De facto, o que mostram também a nós que viemos vê-los são 3 exposições autónomas, conversas que por vezes se cruzam, se interrompem mas que não se sobrepõem nem se contrariam. Usam o espaço amigável da Avenida, 211 como catalizador desses monólogos dialogais onde a amizade se sobrepõe a qualquer programa conceptual a três. E onde a ideia de regresso de cada um deles à concepção e produção de objectos de arte contemporânea é talvez o mais significativo elo desta aventura onde o tempo surge como inevitável protagonista.

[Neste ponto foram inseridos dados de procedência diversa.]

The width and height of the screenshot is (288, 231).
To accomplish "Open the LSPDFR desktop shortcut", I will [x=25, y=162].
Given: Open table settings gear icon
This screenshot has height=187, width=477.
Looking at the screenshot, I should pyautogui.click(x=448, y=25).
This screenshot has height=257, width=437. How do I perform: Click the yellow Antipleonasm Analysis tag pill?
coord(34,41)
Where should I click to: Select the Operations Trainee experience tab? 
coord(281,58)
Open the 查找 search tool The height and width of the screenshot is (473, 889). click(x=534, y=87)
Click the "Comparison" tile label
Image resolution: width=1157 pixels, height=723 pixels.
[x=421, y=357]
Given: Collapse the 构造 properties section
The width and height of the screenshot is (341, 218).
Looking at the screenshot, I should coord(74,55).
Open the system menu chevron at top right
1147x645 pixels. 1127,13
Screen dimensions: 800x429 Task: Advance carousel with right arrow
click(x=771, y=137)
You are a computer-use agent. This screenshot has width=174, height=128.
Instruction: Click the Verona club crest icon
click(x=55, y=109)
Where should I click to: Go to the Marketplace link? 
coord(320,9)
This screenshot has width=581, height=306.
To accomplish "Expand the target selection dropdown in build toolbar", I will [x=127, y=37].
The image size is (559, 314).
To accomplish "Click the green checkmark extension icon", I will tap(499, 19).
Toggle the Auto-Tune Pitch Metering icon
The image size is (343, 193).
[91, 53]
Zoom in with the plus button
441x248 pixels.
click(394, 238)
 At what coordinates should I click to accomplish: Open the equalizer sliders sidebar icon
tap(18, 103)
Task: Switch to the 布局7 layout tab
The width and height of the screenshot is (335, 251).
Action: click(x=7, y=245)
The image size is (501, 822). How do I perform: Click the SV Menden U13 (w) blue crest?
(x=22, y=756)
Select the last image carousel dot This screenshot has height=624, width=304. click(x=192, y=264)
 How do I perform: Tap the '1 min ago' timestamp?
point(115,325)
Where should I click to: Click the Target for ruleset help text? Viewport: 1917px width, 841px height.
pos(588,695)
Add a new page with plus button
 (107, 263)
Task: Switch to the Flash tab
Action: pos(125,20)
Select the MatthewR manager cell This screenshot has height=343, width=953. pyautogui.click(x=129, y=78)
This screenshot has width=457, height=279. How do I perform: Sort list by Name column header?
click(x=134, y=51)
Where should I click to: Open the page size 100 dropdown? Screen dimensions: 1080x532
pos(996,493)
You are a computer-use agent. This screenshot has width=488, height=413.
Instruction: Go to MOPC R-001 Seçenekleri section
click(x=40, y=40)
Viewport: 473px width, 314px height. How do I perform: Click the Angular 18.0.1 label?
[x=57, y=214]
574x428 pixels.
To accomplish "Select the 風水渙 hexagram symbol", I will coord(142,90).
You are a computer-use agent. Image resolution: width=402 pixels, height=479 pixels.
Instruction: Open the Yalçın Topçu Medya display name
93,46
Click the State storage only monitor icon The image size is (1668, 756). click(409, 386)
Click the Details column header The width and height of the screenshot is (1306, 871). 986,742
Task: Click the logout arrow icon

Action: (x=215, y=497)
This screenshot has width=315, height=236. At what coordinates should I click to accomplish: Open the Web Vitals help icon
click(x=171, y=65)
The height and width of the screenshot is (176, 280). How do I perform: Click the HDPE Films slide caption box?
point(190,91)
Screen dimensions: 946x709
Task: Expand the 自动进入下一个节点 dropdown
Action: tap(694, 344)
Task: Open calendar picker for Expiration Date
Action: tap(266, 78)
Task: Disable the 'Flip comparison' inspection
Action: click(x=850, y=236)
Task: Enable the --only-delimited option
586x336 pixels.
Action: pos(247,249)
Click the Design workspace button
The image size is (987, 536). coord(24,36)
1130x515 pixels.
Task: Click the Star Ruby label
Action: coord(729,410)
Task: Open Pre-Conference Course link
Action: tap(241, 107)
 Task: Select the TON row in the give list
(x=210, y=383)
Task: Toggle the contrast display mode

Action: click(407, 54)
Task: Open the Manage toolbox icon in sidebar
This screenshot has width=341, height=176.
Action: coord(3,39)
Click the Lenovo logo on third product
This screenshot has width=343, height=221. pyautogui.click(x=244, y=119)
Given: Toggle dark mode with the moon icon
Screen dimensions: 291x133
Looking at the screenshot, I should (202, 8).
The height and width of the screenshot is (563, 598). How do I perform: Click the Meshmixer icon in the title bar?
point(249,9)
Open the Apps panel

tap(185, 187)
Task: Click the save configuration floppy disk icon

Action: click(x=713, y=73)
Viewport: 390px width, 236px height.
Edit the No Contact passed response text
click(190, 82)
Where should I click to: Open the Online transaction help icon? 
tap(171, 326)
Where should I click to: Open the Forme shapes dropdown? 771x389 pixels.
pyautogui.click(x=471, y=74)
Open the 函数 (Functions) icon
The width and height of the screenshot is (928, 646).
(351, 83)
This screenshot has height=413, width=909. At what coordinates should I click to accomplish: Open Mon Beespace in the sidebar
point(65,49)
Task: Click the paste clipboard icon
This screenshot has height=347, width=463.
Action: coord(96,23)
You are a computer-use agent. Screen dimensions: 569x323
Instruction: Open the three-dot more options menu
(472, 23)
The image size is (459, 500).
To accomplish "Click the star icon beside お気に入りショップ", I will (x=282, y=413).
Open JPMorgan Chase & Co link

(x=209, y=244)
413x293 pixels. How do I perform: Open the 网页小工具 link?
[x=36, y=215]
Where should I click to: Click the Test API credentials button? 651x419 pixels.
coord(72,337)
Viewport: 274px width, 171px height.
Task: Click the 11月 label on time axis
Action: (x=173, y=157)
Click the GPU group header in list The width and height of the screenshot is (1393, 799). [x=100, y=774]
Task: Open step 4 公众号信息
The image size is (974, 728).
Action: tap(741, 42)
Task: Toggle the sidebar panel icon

José Drummond apresenta fotografia intimista e secreta onde o corpo feminino desenha delicadamente as diferenças entre a luz e a sombra, o corpo e o desejo, marca o frágil tempo da relação entre o modelo e o voyeur. Álvaro Rosendo compõe pequenas cenas onde as fotografias (que sempre gostou de apresentar em sequências) aproveitam o digital para se tornarem filmes e, portanto, ganharem tempo. Finalmente, Edgar Massul é como se desejasse abolir o tempo e oferece-nos uma realidade permanente: dois toros de madeira que a terra lançou ao mar e o mar rejeitou sobre a terra protagonizam o eterno e desequilibrado confronto do poder (toro fino) e do saber (toro grosso). Somos deixados entre a espessura rendada da fotografia onde o corpo se mascara, a luminosidade translúcida do ecrã onde o movimento tudo desmascara ou o peso específico da matéria inerte no espaço: sem tempo e sem acção parece, porém, abrir-se ao teatro do corpo e dos gestos.